A shotgun-toting man barricaded himself behind bags of grain on the porch of the gray millhouse, the center of the hamlet that is actually just a few farms, a handful of homes, Grovers Mill Co. and a pond. It has changed little since 1938.

Rubbing his jowl, Kemp pointed to a four-legged water tower that rises three stories above a grassy field next to the supply company.

'That night people were actually shooting at it,' he said. 'They thought they were visualizing the Martians.
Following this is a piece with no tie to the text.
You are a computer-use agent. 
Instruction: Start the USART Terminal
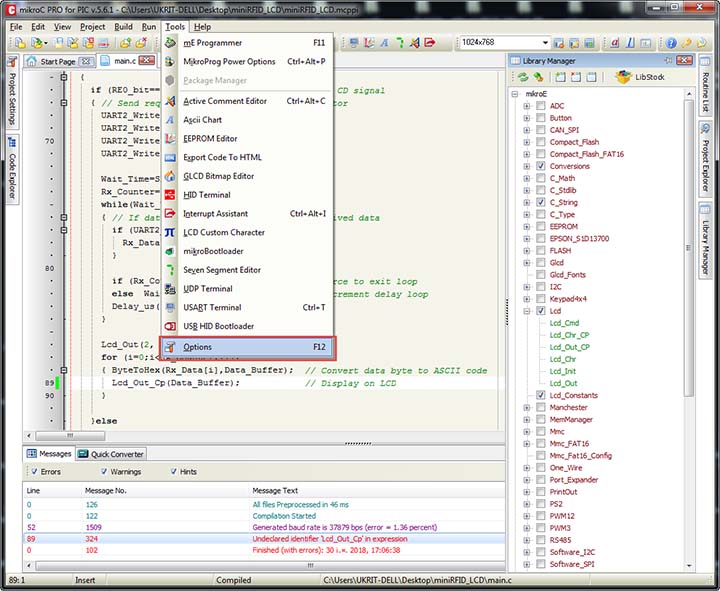(x=212, y=307)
They were actually visualizing a lot of things.'

It was the same across the country.

In Boston, a woman claimed she could see the fire in New York City.

A man headed home from Reno to New York to save the wife he wanted to divorce.

The chairman of Princeton University's geology department, hearing initial reports of a 'meteor,' rushed to Grover's Mill to determine its planetary origin.

Advertisement

A woman in Pittsburgh unsuccessfully took poison because 'I'd rather die this way than that.'

Kemp admitted he would have 'probably been gone too' had he heard the broadcast.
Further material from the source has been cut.